Deny access by default 
Never leave your corporate resources unprotected, be it an application, a GitHub repo, an AWS EC2 instance, or an Amazon S3 bucket, even if they don’t hold any sensitive or critical data. Ideally, nothing your employees use for work should have access enabled by default, and then you can explicitly give access to individual users or roles.

Conduct user access reviews regularly 
Regularly reviewing your users’ access privileges is an important part of access management, Also known as user access reviews (UAR), they should happen periodically, removing unnecessary, outdated, excessive, and erroneous privileges. Performing regular access reviews helps you protect your organization’s digital assets from potential breaches and fraud and keep your organization compliant.

Continuously monitor security configuration
Subtle changes in your configuration can often be the first sign that your company is under attack.Many IAM systems can alert your team to changes that open up excessive access, open a service ticket, or attempt self-remediation. You can also integrate IAM with security posture management tools for advanced alert aggregation and automated remediation. Continuous monitoring should be a part of your overall defense-in-depth strategy.

Use roles to control access 
Whenever possible, avoid granting each employee rights explicitly at the individual level. Modern access management tools allow you to associate access rights with job roles or group membership in a user directory. Both approaches make it easier to design consistent access levels for many employees with similar responsibilities. They are also scalable — when a user is added to or removed from a role or group, the change can propagate to all the systems automatically. Roles are more practical than groups, as they allow you to tailor them to specific job functions and customize access for each employee through membership in multiple roles.

What Tools do I Need to Implement for IAM?

Establishing best practices from day one makes a big difference in securing your company’s information. We recommend a few advanced tools your team may need to accomplish that.  Note that the list below is not exhaustive, but it will give you a good headstart. 

MFA
Multi-factor Authentication (MFA) is an authentication method that requires the user to provide two or more verification factors to gain access to a resource, such as an application, a cloud service, or a database record. Rather than just asking for a username and password, MFA requires one or more verification factors, making it harder for malicious actors to get into your system.

Automated provisioning and de-provisioning
Granting and revoking access to various company resources occur in companies daily. Typically it happens when employees join or leave the company, change their roles or move teams. While it is possible to change access privileges manually, it does not scale and, more importantly, exposes your business to unnecessary risk. Manual processes are more likely to cause excessive access situations or allow former employees or contractors to access systems beyond their departure date. Unfortunately, this situation is very common; the good news is that it is easy to avoid with automation.  

Security policy enforcement 
A security policy defines what types of activities can be performed by what actors on your systems. Security policy enforcement allows you to put your policies into action by performing two functions: detecting violations and taking action when they occur. 

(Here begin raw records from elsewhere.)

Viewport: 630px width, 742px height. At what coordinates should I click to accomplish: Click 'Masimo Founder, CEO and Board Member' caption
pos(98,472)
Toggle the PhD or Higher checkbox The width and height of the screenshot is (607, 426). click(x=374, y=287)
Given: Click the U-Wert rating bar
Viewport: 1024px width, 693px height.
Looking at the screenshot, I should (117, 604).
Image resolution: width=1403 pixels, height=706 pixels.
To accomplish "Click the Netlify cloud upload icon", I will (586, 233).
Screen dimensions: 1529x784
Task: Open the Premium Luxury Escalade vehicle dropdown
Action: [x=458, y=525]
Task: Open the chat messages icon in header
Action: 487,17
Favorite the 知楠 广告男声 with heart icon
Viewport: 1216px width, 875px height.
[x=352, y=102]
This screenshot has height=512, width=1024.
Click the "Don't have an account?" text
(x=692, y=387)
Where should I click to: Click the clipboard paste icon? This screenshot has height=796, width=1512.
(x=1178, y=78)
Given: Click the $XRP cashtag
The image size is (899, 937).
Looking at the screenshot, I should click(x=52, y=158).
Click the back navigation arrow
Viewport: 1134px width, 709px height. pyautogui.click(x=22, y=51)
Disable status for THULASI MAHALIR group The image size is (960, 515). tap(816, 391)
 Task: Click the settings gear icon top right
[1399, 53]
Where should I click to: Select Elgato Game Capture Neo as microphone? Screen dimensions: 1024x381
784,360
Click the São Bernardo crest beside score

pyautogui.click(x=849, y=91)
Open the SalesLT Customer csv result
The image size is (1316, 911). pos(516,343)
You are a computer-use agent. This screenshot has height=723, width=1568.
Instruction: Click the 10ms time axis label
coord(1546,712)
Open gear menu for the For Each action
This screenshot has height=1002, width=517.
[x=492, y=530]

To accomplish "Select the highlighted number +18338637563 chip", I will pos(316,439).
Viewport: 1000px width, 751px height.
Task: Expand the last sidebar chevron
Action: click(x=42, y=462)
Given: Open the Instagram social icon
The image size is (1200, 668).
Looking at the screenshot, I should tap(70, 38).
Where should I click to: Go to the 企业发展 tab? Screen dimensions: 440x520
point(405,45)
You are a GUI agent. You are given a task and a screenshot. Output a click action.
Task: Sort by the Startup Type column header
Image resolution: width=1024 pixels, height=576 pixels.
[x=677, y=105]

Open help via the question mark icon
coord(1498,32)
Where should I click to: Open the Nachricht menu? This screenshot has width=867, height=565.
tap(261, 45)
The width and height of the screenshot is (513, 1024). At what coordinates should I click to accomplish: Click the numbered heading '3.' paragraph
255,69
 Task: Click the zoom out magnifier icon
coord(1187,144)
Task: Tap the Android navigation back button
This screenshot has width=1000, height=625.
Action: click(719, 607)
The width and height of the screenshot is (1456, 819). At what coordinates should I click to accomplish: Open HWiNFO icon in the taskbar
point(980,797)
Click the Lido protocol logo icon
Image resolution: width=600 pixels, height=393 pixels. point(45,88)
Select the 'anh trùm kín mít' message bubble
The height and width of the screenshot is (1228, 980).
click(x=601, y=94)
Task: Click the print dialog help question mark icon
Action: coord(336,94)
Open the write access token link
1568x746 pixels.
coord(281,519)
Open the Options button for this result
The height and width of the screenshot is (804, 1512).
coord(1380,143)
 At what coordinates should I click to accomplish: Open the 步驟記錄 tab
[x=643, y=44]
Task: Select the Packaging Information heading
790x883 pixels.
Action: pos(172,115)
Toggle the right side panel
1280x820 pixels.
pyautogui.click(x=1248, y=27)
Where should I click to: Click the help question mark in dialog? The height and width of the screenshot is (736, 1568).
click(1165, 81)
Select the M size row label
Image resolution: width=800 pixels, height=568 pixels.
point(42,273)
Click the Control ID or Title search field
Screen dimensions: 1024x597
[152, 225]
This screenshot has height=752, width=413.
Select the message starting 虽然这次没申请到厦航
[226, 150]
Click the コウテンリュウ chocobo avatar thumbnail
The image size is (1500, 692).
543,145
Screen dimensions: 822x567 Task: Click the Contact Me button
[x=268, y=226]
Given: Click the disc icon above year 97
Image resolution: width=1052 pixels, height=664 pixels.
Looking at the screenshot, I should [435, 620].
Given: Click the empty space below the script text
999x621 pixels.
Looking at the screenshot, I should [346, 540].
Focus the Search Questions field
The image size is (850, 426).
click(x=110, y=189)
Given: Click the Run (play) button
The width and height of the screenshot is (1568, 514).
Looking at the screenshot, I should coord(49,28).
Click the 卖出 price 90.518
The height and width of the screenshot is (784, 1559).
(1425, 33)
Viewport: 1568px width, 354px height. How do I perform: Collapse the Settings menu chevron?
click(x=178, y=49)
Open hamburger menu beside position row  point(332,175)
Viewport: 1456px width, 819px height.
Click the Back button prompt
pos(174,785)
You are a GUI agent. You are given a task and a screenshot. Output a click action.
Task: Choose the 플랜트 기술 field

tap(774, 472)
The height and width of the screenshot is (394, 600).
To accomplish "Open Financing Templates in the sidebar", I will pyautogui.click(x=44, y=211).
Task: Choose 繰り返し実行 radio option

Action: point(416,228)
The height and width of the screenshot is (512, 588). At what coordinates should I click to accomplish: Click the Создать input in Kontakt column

Identity analytics and reporting
Identity analytics and reporting capability give your team and stakeholders visibility into your identity infrastructure and its performance. It analyses identity data, summarizes and extracts relevant information, and visualizes identity information via reports and dashboards. You can use the information extracted from identity data to assess the risk level or to initiate actions, such as starting the remediation process. 

SoD
Separation of duties (SoD), also known as segregation of duties, is the concept of having more than one person required to complete a task. Organizations use this administrative control to prevent fraud, sabotage, theft, misuse of information, and other security compromises.